La columna de lluvia se espesó, y el viento empezó a empujar madejas de polvo a lo largo del suelo. Un rayo parpadeó en el interior de la nube, y el retumbar del trueno reverberó a través del desierto como el sonido de una batalla lejana. A medida que se acercaba la tormenta, un bajo gemido pareció llenar el aire y el olor de la arena húmeda y la electricidad se hizo más intenso.
Carson rodeó una península de lava y distinguió una cueva de aspecto prometedor entre los montones de basalto retorcido. Desmontó, cogió las alforjas y dejó a
Roscoe
atado a una roca. Luego ascendió por la lava, en dirección a la entrada de la cueva.
La boca estaba oscura y fría, con un suelo cubierto de arena arrastrada por el viento. Entró justo cuando las primeras y pesadas gotas de lluvia empezaban a golpear el suelo. Desde allí podía ver a
Roscoe
, que había colocado las ancas contra el viento y agachaba la cabeza. La silla se empaparía. Debería haberla traído consigo al interior de la cueva, pero una silla como aquélla no merecía ningún tratamiento especial. Ya la engrasaría cuando regresara.

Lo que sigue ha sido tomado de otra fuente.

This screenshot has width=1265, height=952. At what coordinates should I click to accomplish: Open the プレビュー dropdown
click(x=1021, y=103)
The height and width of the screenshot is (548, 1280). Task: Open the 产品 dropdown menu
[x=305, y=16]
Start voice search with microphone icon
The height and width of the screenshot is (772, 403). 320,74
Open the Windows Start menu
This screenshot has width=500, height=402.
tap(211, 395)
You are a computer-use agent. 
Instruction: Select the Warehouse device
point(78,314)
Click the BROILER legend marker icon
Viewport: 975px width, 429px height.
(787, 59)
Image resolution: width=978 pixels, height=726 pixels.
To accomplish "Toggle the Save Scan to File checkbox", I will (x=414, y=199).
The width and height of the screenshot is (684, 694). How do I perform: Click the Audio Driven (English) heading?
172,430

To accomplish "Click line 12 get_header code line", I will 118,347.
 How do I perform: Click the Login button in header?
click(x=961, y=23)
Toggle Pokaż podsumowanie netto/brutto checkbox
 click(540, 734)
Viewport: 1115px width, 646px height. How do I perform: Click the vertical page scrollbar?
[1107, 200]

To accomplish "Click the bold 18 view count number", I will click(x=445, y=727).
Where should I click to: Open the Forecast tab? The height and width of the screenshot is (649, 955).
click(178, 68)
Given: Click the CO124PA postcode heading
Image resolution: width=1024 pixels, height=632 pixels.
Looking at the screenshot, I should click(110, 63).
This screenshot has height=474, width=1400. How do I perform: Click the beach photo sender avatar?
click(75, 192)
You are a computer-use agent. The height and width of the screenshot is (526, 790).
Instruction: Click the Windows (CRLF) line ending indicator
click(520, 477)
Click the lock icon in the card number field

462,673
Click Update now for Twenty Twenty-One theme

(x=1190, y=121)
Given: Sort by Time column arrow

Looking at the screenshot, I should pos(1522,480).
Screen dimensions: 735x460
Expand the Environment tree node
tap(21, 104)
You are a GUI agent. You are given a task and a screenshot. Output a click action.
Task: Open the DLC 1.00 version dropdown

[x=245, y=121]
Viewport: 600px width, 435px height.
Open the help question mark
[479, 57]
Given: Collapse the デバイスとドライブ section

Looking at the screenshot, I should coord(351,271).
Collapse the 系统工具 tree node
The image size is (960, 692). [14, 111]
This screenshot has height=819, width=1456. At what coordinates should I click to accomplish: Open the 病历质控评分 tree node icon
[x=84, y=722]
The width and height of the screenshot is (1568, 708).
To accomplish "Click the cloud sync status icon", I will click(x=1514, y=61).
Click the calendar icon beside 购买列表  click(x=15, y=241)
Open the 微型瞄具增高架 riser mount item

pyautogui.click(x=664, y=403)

El desierto se vio repentinamente envuelto en cortinas de lluvia. Las montañas desaparecieron de la vista, y la línea de lava negra se difuminó bajo el torrente gris. Carson se tumbó de espaldas en la penumbra de la cueva. Sus pensamientos se dirigieron, inevitablemente, hacia Monte Dragón. Ni siquiera allí podía escapar de eso. Aquel laboratorio perdido en el desierto todavía le parecía algo irreal. Se torturó una vez más con el pensamiento de que si su empalme genético hubiera tenido éxito, aquella mujer seguiría con vida. En cierto modo, su propia seguridad en sí mismo la había matado. Una parte de él se daba cuenta de que esa línea de pensamiento era irracional, a pesar de lo cual seguía agobiándole una y otra vez. Sabía que había hecho las cosas de la mejor manera posible; la falta de atención de Fillson y Brandon-Smith había sido la verdadera responsable. Aun así, no lograba sacudirse del todo la sensación de culpabilidad.
Cerró los ojos para escuchar la lluvia y el viento. Finalmente, se sentó y miró por la abertura de la cueva.
Roscoe
permanecía en silencio y tranquilo. Seguramente había visto tormentas otras veces. Aunque Carson sentía pena por él, sabía que la suerte de los caballos había sido, desde tiempo inmemorial, permanecer bajo la lluvia mientras sus amos buscaban refugio en cuevas.
Se acomodó contra la pared y, con aire ausente, sus manos recorrieron la arena que cubría el suelo de la cueva, a la espera de que pasara la tormenta. Sus dedos se cerraron sobre algo frío y duro y lo extrajo de la arena. Era una punta de flecha de pedernal gris, tan ligera y equilibrada como una hoja. Recordaba haber encontrado de niño otra similar, mientras cabalgaba por la sierra. Cuando la llevó a casa, su tío abuelo Charley se mostró muy excitado por el descubrimiento, y le aseguró que se trataba de un poderoso amuleto de protección, y que debía llevarlo siempre consigo. Su tío abuelo le preparó una pequeña bolsa de gamuza para que llevara la punta de flecha; luego, canturreó algo sobre ella y la espolvoreó con polen. Su padre se mofó de aquel ritual. Más tarde, arrojó la bolsa a la basura y le dijo a su tío abuelo que la había perdido.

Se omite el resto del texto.